7 Ways to Get Your Bid Noticed
But how do you know it’ll get NOTICED?
Although there’s never a guarantee you’ll be the winning bid, there are several steps you can take to set your bid apart from the competition. We’ve outlined our top 7 to help you put your best foot forward:
Read the Request for Proposal (RFP) thoroughly and take note of the details.
Bids may require the submittal of several copies, signatures in blue ink and particular forms completed in a certain font. Okay, maybe not a particular font, but you get the picture. Pay close attention to each of these details throughout the response process because the first step to winning is not getting thrown out due to a technicality.
Know how the response will be evaluated.
Understanding how the response will be evaluated can make or break you, so use the evaluation criteria as the outline for your response. Take the list straight from the RFP, add it verbatim to your response, bold each piece and write paragraphs explaining how you can meet each criteria. For example, if years of experience is a listed criteria, talk about your company’s years of experience and share some knowledge you’ve gained over the years to illustrate your ability to perform the job at hand.
Clearly communicate the value you bring to the table.
Some people will refuse to submit a bid because they don’t think they can compete in price. To combat that, mention the value and services that ARE included in your price. If you charge a little more than the next guy, but your price included a dedicated account executive that is on call and willing to provide hands-on assistance when the item you sell them fails; well, that might be something a local government is willing to pay a little extra for.
Use the same formatting style as the RFP.
If the RFP uses roman numerals to list its requirements, then use roman numerals in your response. If it uses lettered lists to organize their request, use lettered lists to reply. Organizing your response as a mirror image of the RFP helps you ensure you haven’t forgotten to respond to an important piece of the request and clearly shows the reviewers that you haven’t left anything out. The easier it is for them to check the box, the happier they’ll be to read the documents you’ve provided.
Simplify your response.
Use charts or graphs to simplify the message you want to convey. If you provide options for the reviewers to consider, share them both in chart form so it’s easy to see the difference between option A as opposed to option B. It’s okay (and probably appreciated!) to provide options.
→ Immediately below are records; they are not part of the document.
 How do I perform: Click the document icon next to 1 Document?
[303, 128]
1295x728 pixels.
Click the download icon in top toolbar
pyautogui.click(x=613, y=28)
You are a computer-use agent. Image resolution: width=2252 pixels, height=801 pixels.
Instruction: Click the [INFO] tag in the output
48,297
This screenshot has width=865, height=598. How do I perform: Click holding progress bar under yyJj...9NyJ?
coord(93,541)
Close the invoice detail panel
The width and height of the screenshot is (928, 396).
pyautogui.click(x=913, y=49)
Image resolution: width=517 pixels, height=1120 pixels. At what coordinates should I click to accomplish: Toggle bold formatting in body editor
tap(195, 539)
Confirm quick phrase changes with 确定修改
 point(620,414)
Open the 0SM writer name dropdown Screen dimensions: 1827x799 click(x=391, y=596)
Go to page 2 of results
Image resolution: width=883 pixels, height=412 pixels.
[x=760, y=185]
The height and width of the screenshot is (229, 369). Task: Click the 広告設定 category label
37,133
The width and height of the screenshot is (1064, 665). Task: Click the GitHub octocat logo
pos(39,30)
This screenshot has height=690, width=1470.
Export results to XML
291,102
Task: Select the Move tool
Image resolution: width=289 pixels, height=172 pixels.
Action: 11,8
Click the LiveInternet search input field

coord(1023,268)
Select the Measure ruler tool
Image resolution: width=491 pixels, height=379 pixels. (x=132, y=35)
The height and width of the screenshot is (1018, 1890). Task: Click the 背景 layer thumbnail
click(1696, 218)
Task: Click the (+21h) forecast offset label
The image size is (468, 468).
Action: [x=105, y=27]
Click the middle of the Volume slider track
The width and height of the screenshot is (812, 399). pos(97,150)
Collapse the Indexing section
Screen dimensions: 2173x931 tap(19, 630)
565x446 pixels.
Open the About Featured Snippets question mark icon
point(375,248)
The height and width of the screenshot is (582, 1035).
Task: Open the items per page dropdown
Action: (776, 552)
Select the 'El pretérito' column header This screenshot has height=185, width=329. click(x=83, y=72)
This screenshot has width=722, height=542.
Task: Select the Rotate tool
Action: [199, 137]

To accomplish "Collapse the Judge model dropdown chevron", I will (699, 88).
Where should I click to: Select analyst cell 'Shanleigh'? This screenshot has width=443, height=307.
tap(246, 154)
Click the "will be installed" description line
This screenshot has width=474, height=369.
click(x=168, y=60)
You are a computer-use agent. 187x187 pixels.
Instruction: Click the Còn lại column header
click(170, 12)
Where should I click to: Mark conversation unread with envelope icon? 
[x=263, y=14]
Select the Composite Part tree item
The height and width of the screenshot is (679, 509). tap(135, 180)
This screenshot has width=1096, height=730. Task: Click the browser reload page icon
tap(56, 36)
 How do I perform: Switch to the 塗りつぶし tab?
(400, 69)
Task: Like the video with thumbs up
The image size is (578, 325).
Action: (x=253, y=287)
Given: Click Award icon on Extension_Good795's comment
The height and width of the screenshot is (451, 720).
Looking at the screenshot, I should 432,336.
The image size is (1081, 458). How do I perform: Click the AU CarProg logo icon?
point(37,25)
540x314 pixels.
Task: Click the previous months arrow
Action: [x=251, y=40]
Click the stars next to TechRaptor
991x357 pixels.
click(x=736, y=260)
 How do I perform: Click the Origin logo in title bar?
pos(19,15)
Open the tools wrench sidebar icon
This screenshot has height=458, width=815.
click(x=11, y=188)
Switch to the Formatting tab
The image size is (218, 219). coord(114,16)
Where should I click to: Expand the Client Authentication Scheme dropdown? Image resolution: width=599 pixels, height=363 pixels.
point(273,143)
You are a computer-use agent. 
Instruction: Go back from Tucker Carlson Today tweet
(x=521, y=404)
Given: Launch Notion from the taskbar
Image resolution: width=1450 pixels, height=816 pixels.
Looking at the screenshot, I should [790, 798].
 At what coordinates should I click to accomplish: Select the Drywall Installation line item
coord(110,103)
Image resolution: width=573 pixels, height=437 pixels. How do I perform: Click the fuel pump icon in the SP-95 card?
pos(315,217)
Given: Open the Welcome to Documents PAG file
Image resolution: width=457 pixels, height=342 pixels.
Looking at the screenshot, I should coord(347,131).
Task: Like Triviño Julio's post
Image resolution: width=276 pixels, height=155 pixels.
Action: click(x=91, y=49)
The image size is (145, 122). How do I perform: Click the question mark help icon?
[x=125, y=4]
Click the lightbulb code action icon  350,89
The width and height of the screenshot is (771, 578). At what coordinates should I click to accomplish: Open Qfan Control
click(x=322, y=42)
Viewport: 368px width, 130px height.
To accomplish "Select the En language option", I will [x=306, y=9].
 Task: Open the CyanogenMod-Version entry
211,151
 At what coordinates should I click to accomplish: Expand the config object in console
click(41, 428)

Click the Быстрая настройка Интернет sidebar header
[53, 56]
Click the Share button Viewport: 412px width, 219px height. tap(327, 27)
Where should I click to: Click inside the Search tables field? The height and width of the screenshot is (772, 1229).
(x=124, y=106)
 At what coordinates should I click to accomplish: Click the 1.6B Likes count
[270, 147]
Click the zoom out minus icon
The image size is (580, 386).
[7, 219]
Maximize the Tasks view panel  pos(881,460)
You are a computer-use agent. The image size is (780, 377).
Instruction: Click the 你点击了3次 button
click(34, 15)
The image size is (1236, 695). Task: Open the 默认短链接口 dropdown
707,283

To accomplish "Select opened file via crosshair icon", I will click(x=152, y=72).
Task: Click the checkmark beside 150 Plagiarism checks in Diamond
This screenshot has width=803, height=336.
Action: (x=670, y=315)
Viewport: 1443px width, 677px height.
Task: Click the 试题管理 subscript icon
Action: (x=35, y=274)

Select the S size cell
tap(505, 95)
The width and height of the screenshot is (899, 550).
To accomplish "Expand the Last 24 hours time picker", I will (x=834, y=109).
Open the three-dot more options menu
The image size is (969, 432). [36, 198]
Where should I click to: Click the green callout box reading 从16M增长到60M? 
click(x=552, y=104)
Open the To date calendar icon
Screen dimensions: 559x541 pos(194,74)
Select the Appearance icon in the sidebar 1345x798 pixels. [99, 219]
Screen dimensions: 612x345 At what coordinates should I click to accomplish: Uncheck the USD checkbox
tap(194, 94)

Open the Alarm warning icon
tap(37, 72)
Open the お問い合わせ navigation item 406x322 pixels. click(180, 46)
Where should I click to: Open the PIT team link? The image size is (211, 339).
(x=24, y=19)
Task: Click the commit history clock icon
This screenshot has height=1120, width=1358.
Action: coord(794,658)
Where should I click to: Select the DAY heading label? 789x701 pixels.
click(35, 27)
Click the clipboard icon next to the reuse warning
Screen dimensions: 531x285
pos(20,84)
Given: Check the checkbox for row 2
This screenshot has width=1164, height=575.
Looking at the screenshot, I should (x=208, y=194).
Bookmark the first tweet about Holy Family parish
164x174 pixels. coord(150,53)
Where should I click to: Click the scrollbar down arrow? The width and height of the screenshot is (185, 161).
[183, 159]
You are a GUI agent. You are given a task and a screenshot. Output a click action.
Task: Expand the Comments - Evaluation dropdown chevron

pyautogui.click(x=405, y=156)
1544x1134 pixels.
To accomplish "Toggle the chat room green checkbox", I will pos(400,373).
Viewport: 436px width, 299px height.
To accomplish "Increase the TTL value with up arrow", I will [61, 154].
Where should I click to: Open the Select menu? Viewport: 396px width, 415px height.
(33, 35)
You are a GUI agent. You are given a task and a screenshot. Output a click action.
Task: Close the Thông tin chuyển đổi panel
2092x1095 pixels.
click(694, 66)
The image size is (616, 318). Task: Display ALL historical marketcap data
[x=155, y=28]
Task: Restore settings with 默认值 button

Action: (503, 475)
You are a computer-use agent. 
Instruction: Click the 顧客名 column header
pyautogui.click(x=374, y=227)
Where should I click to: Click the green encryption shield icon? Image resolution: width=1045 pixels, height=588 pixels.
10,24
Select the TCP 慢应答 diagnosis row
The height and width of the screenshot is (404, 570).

Just make it easy for them to see and compare your information.
Edit your response and then edit it again.
Ever heard the phrase, “say what you mean and mean what you say?” If the reviewers find a lot of grammatical errors or if the response is choppy and difficult to follow, it’s likely they’ll push it to the side. Make sure there is a flow to the document and the response makes sense. You may even consider a proofreading buddy or a professional proofreading service to help catch errors you might have missed.
Submit the response on time.
Don’t let your hard work get thrown in the trash because you submitted your response at 2:01 instead of the 2:00 pm deadline. Give yourself plenty of time to read the RFP, respond to the RFP correctly and get it in the right hands before the deadline. This is your time to show them why you are the best choice. Make it easy for them!